## START THE INPUT

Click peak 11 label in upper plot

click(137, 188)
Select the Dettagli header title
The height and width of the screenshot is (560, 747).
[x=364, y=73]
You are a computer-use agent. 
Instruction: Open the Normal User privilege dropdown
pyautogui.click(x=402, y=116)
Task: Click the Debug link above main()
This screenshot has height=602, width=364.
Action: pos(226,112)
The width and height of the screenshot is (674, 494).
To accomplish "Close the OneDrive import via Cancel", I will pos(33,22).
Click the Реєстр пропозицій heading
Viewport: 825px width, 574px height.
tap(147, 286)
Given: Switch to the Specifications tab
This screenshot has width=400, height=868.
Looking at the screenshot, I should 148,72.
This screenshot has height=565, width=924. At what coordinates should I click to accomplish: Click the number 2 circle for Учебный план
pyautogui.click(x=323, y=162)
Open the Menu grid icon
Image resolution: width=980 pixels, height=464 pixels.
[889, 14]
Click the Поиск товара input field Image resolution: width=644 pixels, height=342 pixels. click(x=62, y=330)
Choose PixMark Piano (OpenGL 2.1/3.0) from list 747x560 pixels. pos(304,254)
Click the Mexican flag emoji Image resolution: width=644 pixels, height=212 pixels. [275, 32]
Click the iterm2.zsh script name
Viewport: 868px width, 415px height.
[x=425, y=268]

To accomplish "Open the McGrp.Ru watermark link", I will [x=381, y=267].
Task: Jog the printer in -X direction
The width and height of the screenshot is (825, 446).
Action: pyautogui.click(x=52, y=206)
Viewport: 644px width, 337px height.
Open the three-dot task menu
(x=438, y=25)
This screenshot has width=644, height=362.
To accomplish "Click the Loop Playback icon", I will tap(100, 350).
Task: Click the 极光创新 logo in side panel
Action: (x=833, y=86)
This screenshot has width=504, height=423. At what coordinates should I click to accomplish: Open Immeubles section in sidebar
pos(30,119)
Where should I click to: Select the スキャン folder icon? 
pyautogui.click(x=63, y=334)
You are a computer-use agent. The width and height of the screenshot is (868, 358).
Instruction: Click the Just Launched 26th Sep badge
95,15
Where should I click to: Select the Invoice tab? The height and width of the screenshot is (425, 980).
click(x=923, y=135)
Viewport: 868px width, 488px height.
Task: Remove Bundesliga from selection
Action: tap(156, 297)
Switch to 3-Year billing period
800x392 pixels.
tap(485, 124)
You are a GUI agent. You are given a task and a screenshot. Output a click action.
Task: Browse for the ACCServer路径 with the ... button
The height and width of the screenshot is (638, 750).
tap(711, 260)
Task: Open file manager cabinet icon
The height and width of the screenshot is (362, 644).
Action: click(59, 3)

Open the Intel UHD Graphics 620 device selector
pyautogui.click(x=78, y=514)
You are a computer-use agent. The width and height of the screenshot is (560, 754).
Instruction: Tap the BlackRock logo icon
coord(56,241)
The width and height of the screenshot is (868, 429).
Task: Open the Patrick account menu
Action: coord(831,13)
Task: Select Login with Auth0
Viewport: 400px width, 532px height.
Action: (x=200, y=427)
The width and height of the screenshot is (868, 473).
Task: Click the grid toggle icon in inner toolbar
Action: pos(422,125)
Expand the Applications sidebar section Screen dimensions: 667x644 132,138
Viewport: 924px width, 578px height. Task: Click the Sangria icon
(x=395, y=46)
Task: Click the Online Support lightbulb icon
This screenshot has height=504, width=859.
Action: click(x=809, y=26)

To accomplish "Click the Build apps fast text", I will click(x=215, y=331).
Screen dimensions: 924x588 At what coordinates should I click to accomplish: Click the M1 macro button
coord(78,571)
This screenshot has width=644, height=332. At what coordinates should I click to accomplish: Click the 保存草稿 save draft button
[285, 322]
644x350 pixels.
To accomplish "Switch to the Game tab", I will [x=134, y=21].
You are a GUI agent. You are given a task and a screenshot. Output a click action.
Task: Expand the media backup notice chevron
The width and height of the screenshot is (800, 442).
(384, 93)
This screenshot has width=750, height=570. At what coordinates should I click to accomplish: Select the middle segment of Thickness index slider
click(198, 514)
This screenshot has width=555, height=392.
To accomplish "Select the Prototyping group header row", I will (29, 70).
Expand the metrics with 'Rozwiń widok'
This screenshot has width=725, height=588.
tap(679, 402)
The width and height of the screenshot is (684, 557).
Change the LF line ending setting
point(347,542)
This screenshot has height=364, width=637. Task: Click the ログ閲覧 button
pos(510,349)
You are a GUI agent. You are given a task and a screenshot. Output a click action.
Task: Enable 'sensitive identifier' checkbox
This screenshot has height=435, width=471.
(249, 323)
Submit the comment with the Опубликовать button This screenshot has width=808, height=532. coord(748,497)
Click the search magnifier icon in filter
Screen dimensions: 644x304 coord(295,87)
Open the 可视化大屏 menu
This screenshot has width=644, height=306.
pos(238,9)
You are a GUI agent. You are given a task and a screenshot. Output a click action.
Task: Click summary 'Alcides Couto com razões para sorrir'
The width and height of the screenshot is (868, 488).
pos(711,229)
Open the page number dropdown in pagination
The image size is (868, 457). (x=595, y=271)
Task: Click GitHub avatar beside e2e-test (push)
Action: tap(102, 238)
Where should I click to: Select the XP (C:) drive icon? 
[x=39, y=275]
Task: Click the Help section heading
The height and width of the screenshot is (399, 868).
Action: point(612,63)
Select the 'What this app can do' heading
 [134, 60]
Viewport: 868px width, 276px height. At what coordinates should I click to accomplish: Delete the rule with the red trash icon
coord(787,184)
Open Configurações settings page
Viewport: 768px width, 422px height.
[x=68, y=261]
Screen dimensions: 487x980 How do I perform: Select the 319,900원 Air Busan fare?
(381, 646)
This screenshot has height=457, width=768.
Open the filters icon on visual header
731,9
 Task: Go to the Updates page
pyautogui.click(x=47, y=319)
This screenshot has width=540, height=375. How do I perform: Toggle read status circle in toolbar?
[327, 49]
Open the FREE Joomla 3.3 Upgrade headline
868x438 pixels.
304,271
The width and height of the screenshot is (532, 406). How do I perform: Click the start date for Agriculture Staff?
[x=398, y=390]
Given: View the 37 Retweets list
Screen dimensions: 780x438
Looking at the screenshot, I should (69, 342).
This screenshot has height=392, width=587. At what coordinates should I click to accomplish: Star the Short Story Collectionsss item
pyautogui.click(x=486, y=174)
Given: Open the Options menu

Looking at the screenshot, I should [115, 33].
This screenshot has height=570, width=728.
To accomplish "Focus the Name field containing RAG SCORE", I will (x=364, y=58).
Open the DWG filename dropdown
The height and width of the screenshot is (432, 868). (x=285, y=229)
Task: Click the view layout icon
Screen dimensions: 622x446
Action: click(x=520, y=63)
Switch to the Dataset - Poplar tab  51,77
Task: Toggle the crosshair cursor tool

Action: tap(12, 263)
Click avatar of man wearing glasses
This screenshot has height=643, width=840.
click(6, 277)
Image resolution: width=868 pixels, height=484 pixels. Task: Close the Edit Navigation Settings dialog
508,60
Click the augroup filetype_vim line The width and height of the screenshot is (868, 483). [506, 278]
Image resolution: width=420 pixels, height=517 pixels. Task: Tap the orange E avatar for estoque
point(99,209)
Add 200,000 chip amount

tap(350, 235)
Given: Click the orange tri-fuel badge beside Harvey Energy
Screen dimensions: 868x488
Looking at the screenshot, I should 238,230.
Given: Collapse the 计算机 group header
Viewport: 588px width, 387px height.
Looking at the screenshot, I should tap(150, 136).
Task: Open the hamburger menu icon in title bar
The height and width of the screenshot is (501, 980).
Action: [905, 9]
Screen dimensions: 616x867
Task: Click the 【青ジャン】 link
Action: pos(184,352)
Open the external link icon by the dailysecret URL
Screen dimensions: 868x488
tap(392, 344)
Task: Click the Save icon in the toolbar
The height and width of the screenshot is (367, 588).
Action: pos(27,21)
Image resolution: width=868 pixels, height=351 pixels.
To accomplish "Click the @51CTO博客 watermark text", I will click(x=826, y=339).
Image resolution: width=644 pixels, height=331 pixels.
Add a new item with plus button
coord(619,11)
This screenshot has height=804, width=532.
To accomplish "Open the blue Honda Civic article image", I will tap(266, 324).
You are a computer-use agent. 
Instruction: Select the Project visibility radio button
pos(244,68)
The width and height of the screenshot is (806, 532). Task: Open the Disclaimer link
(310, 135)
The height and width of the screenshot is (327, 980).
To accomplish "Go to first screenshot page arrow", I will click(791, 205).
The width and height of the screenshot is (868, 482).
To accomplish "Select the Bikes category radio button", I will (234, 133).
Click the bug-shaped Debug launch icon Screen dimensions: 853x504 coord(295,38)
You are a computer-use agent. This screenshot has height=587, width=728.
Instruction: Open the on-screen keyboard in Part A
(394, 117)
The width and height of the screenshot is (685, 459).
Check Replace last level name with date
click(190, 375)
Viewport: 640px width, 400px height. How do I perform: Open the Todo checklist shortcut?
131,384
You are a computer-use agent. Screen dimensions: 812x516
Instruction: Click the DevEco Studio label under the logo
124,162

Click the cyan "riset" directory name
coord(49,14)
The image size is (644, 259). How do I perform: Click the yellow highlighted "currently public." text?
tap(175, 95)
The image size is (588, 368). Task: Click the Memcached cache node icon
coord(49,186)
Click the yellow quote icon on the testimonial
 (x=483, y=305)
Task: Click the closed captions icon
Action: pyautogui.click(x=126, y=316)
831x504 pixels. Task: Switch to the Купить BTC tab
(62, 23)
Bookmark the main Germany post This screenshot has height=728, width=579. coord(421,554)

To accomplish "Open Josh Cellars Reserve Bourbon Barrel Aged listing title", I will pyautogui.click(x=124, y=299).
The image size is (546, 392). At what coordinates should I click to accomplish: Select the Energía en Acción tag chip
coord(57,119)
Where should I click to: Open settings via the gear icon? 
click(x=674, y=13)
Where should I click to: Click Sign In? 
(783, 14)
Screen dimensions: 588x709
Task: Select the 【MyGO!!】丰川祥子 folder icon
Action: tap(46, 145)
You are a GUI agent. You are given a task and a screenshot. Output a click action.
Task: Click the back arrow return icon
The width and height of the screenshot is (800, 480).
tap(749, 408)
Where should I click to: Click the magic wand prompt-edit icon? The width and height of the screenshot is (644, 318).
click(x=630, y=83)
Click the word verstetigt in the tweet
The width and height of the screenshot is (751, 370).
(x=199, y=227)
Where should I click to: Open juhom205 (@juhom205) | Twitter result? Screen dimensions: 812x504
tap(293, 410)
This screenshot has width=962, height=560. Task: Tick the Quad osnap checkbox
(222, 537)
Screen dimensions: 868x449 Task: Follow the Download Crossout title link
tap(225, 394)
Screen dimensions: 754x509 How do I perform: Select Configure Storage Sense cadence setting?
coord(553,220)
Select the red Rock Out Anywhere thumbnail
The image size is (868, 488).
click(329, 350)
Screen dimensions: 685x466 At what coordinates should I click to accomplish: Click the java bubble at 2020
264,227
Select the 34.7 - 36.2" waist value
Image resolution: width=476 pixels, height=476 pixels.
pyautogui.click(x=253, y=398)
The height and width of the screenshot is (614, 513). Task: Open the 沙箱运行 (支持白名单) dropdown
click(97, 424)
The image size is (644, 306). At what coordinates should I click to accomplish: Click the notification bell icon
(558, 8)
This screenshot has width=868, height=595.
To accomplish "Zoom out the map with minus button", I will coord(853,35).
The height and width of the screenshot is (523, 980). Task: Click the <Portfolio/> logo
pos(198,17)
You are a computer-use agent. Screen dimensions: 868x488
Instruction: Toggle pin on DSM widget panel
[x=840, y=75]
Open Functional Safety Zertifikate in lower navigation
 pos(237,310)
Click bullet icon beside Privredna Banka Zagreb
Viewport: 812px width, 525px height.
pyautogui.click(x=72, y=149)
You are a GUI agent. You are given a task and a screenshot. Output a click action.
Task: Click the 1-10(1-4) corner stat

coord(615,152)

## END THE INPUT

:: OBJECTIVE ::
Write out the lines from the line with "This screenshot has width=644, height=332." to the line with "Action: tap(102, 238)" exactly as they appear in the records above, both included.

:: SOLUTION TO THIS TASK ::
This screenshot has width=644, height=332. At what coordinates should I click to accomplish: Click the 保存草稿 save draft button
[285, 322]
644x350 pixels.
To accomplish "Switch to the Game tab", I will [x=134, y=21].
You are a GUI agent. You are given a task and a screenshot. Output a click action.
Task: Expand the media backup notice chevron
The width and height of the screenshot is (800, 442).
(384, 93)
This screenshot has width=750, height=570. At what coordinates should I click to accomplish: Select the middle segment of Thickness index slider
click(198, 514)
This screenshot has width=555, height=392.
To accomplish "Select the Prototyping group header row", I will (29, 70).
Expand the metrics with 'Rozwiń widok'
This screenshot has width=725, height=588.
tap(679, 402)
The width and height of the screenshot is (684, 557).
Change the LF line ending setting
point(347,542)
This screenshot has height=364, width=637. Task: Click the ログ閲覧 button
pos(510,349)
You are a GUI agent. You are given a task and a screenshot. Output a click action.
Task: Enable 'sensitive identifier' checkbox
This screenshot has height=435, width=471.
(249, 323)
Submit the comment with the Опубликовать button This screenshot has width=808, height=532. coord(748,497)
Click the search magnifier icon in filter
Screen dimensions: 644x304 coord(295,87)
Open the 可视化大屏 menu
This screenshot has width=644, height=306.
pos(238,9)
You are a GUI agent. You are given a task and a screenshot. Output a click action.
Task: Click summary 'Alcides Couto com razões para sorrir'
The width and height of the screenshot is (868, 488).
pos(711,229)
Open the page number dropdown in pagination
The image size is (868, 457). (x=595, y=271)
Task: Click GitHub avatar beside e2e-test (push)
Action: tap(102, 238)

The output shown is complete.